THE TASK: Every entry below, from first to last, should be copied exactly.

[Saved data entries]

━━━━━━

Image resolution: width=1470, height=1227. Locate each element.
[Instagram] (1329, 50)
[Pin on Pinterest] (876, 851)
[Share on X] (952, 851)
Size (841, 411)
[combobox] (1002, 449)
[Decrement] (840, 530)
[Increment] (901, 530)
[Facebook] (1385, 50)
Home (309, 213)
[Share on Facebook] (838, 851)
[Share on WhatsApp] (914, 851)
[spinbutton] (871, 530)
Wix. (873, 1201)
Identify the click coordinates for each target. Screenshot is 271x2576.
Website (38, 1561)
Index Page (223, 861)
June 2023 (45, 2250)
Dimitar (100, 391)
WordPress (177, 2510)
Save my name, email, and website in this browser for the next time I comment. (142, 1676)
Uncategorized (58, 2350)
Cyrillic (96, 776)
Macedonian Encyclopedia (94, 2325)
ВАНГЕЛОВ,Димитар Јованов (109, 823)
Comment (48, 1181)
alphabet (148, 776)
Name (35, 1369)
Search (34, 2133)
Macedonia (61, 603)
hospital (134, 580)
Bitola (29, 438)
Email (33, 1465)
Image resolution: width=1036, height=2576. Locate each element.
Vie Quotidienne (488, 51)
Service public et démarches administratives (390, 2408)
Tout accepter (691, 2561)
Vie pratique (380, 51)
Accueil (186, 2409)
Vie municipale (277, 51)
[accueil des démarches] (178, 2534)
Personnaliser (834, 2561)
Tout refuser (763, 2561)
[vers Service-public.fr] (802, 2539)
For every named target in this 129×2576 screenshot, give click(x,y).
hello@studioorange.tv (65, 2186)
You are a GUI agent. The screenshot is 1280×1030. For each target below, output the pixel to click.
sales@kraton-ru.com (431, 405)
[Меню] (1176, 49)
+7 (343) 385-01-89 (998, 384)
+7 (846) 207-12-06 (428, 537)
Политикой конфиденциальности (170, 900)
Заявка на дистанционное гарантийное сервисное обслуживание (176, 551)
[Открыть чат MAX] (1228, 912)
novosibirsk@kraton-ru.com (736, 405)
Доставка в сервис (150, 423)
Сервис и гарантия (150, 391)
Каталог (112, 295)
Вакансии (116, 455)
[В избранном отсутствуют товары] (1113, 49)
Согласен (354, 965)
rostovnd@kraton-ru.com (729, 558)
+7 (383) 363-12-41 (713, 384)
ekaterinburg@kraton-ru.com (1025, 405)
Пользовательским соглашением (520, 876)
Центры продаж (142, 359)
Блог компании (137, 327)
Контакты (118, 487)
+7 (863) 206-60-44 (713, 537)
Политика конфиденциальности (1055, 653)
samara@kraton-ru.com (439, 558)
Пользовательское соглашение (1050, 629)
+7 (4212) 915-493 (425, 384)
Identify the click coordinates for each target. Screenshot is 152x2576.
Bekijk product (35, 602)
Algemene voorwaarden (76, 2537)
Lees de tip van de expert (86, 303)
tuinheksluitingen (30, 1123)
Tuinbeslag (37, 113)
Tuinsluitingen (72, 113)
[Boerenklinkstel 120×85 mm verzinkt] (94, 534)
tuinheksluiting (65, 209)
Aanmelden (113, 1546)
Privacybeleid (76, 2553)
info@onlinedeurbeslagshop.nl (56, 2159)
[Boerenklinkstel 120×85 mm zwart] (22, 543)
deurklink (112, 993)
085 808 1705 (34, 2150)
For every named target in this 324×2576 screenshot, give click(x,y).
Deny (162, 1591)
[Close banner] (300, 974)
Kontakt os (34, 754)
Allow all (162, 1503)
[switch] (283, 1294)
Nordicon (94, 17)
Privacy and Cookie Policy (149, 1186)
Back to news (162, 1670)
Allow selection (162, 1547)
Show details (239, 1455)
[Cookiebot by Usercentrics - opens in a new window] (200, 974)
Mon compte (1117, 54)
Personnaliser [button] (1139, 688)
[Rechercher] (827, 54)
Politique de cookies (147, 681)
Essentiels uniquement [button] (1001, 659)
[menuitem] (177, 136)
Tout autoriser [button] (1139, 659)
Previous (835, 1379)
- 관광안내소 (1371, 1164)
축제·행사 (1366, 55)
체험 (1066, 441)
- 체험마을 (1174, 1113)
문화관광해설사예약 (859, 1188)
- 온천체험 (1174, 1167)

━━━━━━

EXERCISE OUTPUT:
Image resolution: width=1470, height=1227. Locate each element.
[Instagram] (1329, 50)
[Pin on Pinterest] (876, 851)
[Share on X] (952, 851)
Size (841, 411)
[combobox] (1002, 449)
[Decrement] (840, 530)
[Increment] (901, 530)
[Facebook] (1385, 50)
Home (309, 213)
[Share on Facebook] (838, 851)
[Share on WhatsApp] (914, 851)
[spinbutton] (871, 530)
Wix. (873, 1201)
Identify the click coordinates for each target. Screenshot is 271x2576.
Website (38, 1561)
Index Page (223, 861)
June 2023 (45, 2250)
Dimitar (100, 391)
WordPress (177, 2510)
Save my name, email, and website in this browser for the next time I comment. (142, 1676)
Uncategorized (58, 2350)
Cyrillic (96, 776)
Macedonian Encyclopedia (94, 2325)
ВАНГЕЛОВ,Димитар Јованов (109, 823)
Comment (48, 1181)
alphabet (148, 776)
Name (35, 1369)
Search (34, 2133)
Macedonia (61, 603)
hospital (134, 580)
Bitola (29, 438)
Email (33, 1465)
Image resolution: width=1036, height=2576. Locate each element.
Vie Quotidienne (488, 51)
Service public et démarches administratives (390, 2408)
Tout accepter (691, 2561)
Vie pratique (380, 51)
Accueil (186, 2409)
Vie municipale (277, 51)
[accueil des démarches] (178, 2534)
Personnaliser (834, 2561)
Tout refuser (763, 2561)
[vers Service-public.fr] (802, 2539)
For every named target in this 129×2576 screenshot, give click(x,y).
hello@studioorange.tv (65, 2186)
You are a GUI agent. The screenshot is 1280×1030. For each target below, output the pixel to click.
sales@kraton-ru.com (431, 405)
[Меню] (1176, 49)
+7 (343) 385-01-89 (998, 384)
+7 (846) 207-12-06 (428, 537)
Политикой конфиденциальности (170, 900)
Заявка на дистанционное гарантийное сервисное обслуживание (176, 551)
[Открыть чат MAX] (1228, 912)
novosibirsk@kraton-ru.com (736, 405)
Доставка в сервис (150, 423)
Сервис и гарантия (150, 391)
Каталог (112, 295)
Вакансии (116, 455)
[В избранном отсутствуют товары] (1113, 49)
Согласен (354, 965)
rostovnd@kraton-ru.com (729, 558)
+7 (383) 363-12-41 (713, 384)
ekaterinburg@kraton-ru.com (1025, 405)
Пользовательским соглашением (520, 876)
Центры продаж (142, 359)
Блог компании (137, 327)
Контакты (118, 487)
+7 (863) 206-60-44 (713, 537)
Политика конфиденциальности (1055, 653)
samara@kraton-ru.com (439, 558)
Пользовательское соглашение (1050, 629)
+7 (4212) 915-493 (425, 384)
Identify the click coordinates for each target. Screenshot is 152x2576.
Bekijk product (35, 602)
Algemene voorwaarden (76, 2537)
Lees de tip van de expert (86, 303)
tuinheksluitingen (30, 1123)
Tuinbeslag (37, 113)
Tuinsluitingen (72, 113)
[Boerenklinkstel 120×85 mm verzinkt] (94, 534)
tuinheksluiting (65, 209)
Aanmelden (113, 1546)
Privacybeleid (76, 2553)
info@onlinedeurbeslagshop.nl (56, 2159)
[Boerenklinkstel 120×85 mm zwart] (22, 543)
deurklink (112, 993)
085 808 1705 (34, 2150)
For every named target in this 324×2576 screenshot, give click(x,y).
Deny (162, 1591)
[Close banner] (300, 974)
Kontakt os (34, 754)
Allow all (162, 1503)
[switch] (283, 1294)
Nordicon (94, 17)
Privacy and Cookie Policy (149, 1186)
Back to news (162, 1670)
Allow selection (162, 1547)
Show details (239, 1455)
[Cookiebot by Usercentrics - opens in a new window] (200, 974)
Mon compte (1117, 54)
Personnaliser [button] (1139, 688)
[Rechercher] (827, 54)
Politique de cookies (147, 681)
Essentiels uniquement [button] (1001, 659)
[menuitem] (177, 136)
Tout autoriser [button] (1139, 659)
Previous (835, 1379)
- 관광안내소 (1371, 1164)
축제·행사 (1366, 55)
체험 (1066, 441)
- 체험마을 (1174, 1113)
문화관광해설사예약 (859, 1188)
- 온천체험 (1174, 1167)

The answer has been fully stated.